Namun Zainuddin menolak, pantang seorang pria makan sisa orang.


Mata Ian melihat kosong ke bawah, ke aula yang menjadi saksi bisu tempat Ian mempertanyakan pertanyaan itu. Sebagai mula semua tentang Mr. Butterflies muncul.

Ian menghirup udara dalam. Fatimah kini tiada, wanita sholehah itu kini sudah syahid insyaAllah disisi Allah, berkat melahirkan Aisyah. Namun, keinginannya, berat hati sekali Ian sanggup menyanggupi.

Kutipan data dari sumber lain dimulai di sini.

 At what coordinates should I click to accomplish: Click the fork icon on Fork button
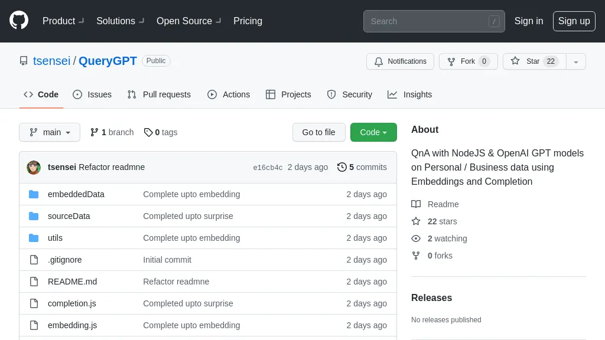tap(451, 61)
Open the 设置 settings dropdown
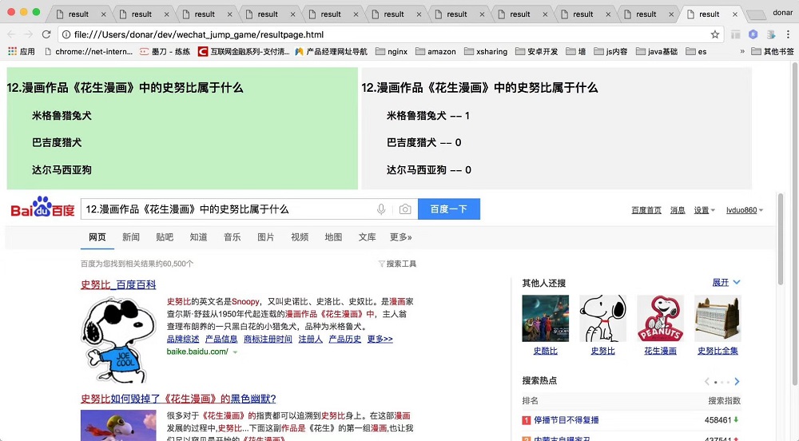This screenshot has width=799, height=441. pos(704,210)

Dari dahulu, Ian selalu berprinsip, hatinya satu untuk dia, dan dia satu untuk Ian. Namun apa lah, dia sudah pernah hidup bersama dengan dambatan hatinya bahkan sudah memiliki buah hati. Walau kini mungkin kursi di sana sudah tidak berpenghuni, Ian tidak sanggup dan tidak bisa duduk di kursi itu.

"Ah... ", Ian meneteskan air matanya untuk kesekian lagi. Tidak ada orang disana, hanya mereka berdua. "Mita... Belajarlah yang betul. Ayo kita pergi dari sini".

Ian semakin membulatkan keputusannya, pergi meninggalkan tempat ini.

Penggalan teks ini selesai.